YOUR GOAL:
In the passage about Mrs. Patterson, who had treated her with remarkable success for a severe illness?

PROVIDED PASSAGE:
▬▬▬▬▬▬
Said Mrs. Patterson proved to be a very interesting patient, and one of the most sensitive to the effects of medicine that I ever saw, which accounted for the effects of the small dose of morphine. Probably one-sixteenth of a grain would have put her sound asleep. Each day that I visited her, I dissolved a small portion of a highly attenuated remedy in one-half a glass of water and ordered a teaspoonful given every two hours, usually giving one dose while there. She told me she could feel each dose to the tips of her fingers and toes, and gave me much credit for my ability to select a remedy.

I visited her twice on February first, twice on the second, once on the third, and once on the fifth, and on the thirteenth day of the same month my bill was paid. During my visits to her she spoke to me of a Dr. Quimby of Portland, Maine, who had treated her for some severe illness with remarkable success. She did not tell what his method was, but I inferred it was not the usual method of either school of medicine.
▬▬▬▬▬▬
GIVEN RECORDS:

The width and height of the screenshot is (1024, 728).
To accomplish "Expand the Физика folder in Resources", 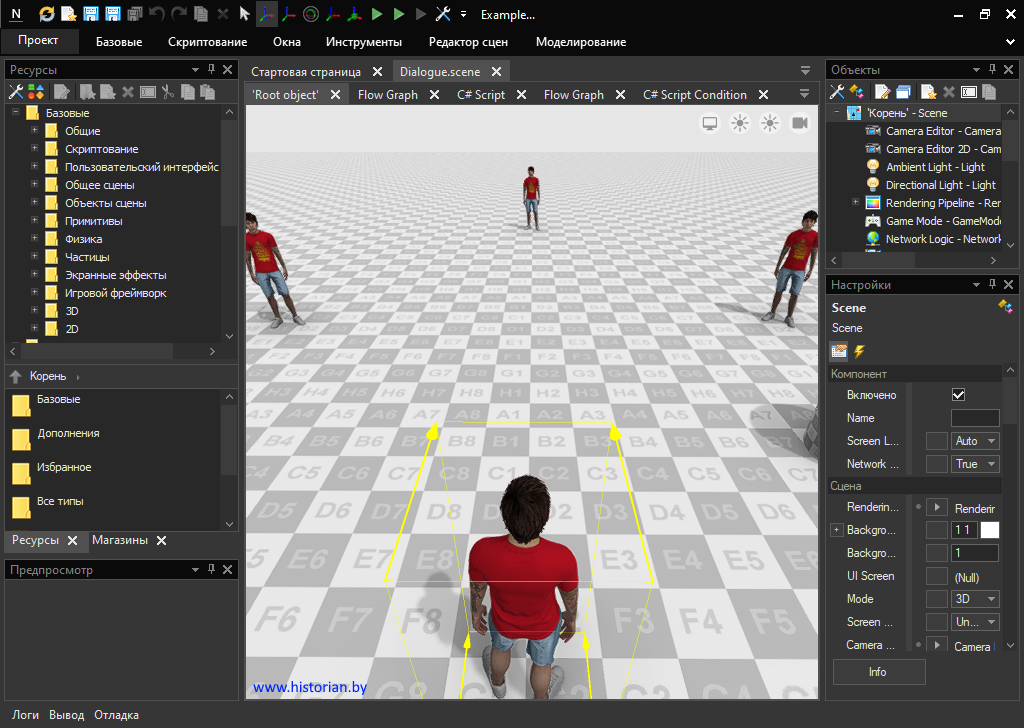I will coord(35,239).
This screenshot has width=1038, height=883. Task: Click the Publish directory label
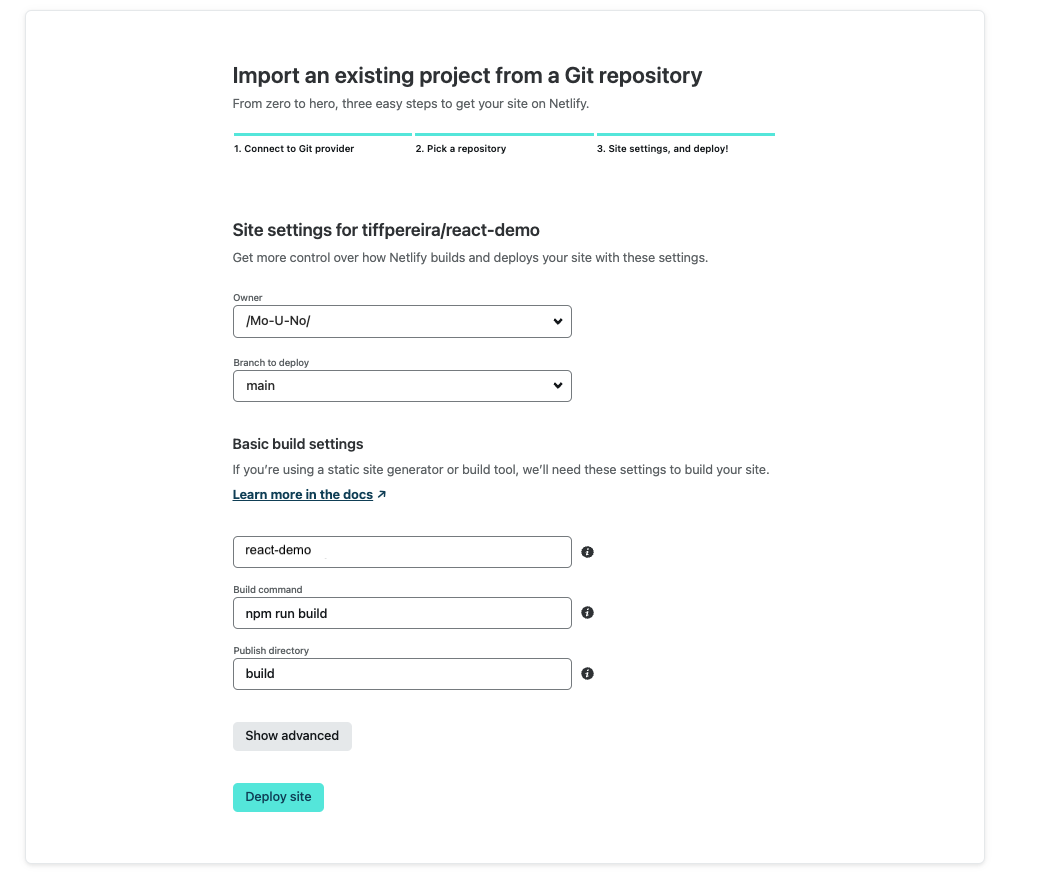point(271,651)
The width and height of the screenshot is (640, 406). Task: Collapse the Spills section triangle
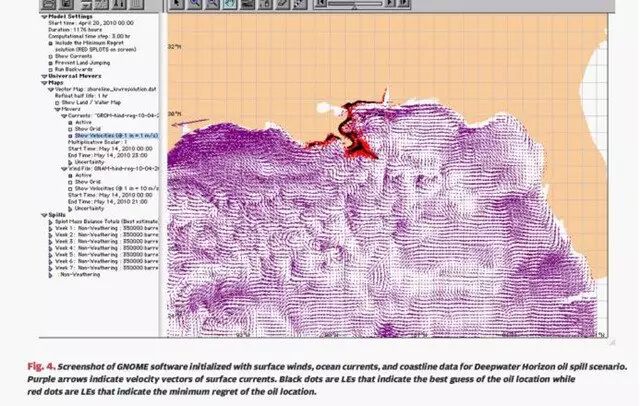pyautogui.click(x=44, y=215)
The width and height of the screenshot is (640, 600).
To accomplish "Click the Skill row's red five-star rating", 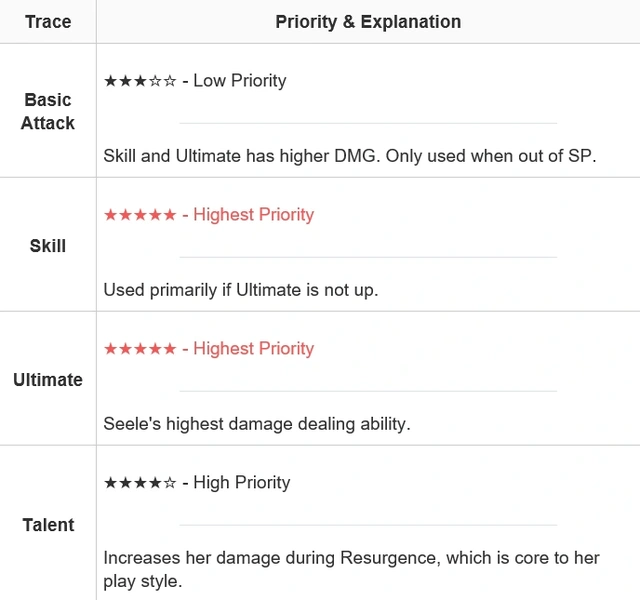I will (140, 215).
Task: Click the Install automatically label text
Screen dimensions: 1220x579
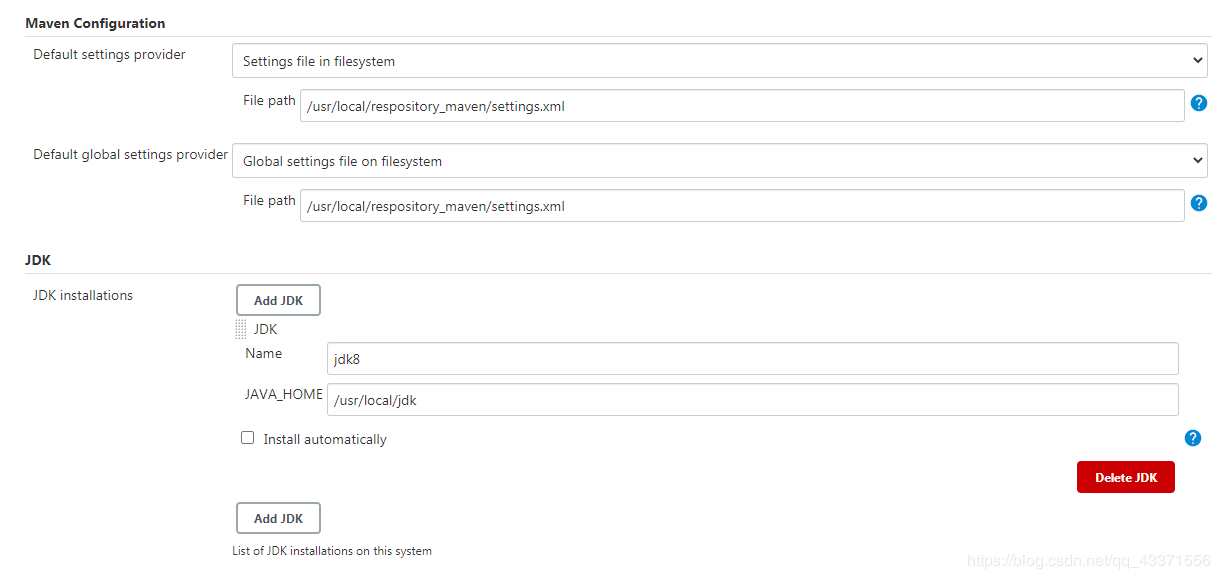Action: [x=325, y=439]
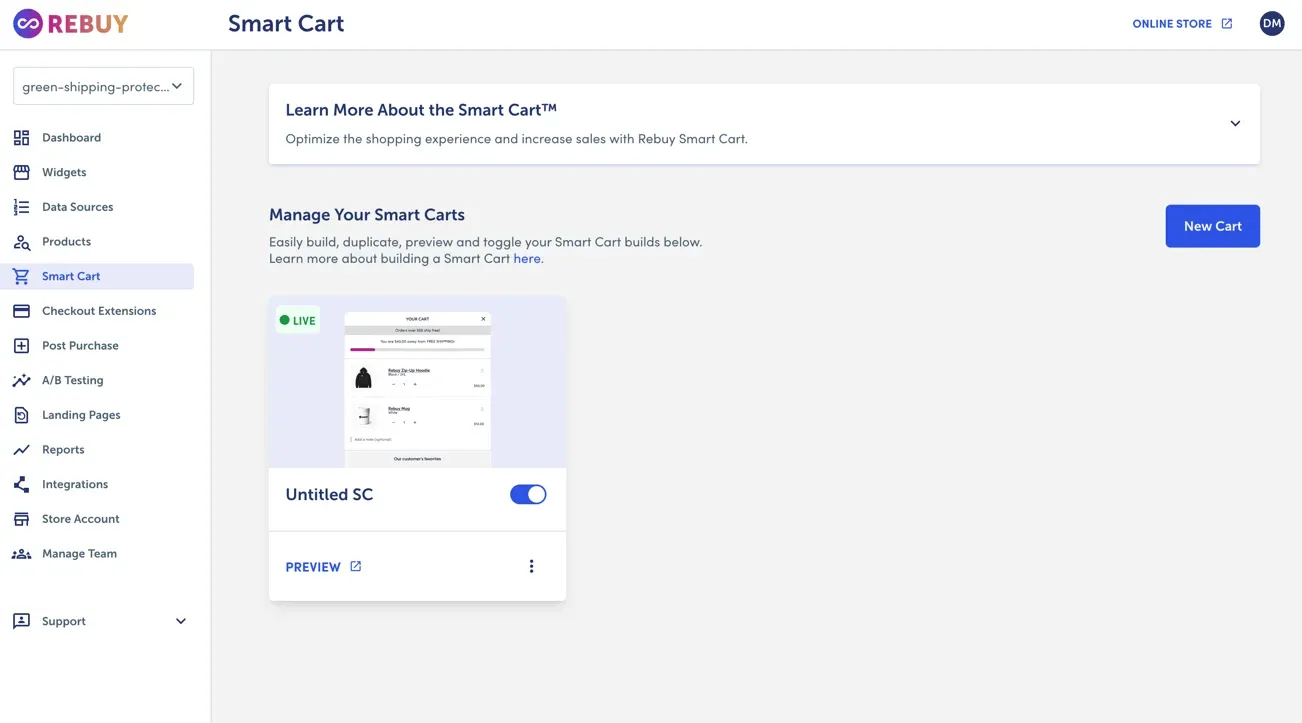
▬▬▬▬▬▬
WORKED SOLUTION:
A Dr. Quimby of Portland, Maine.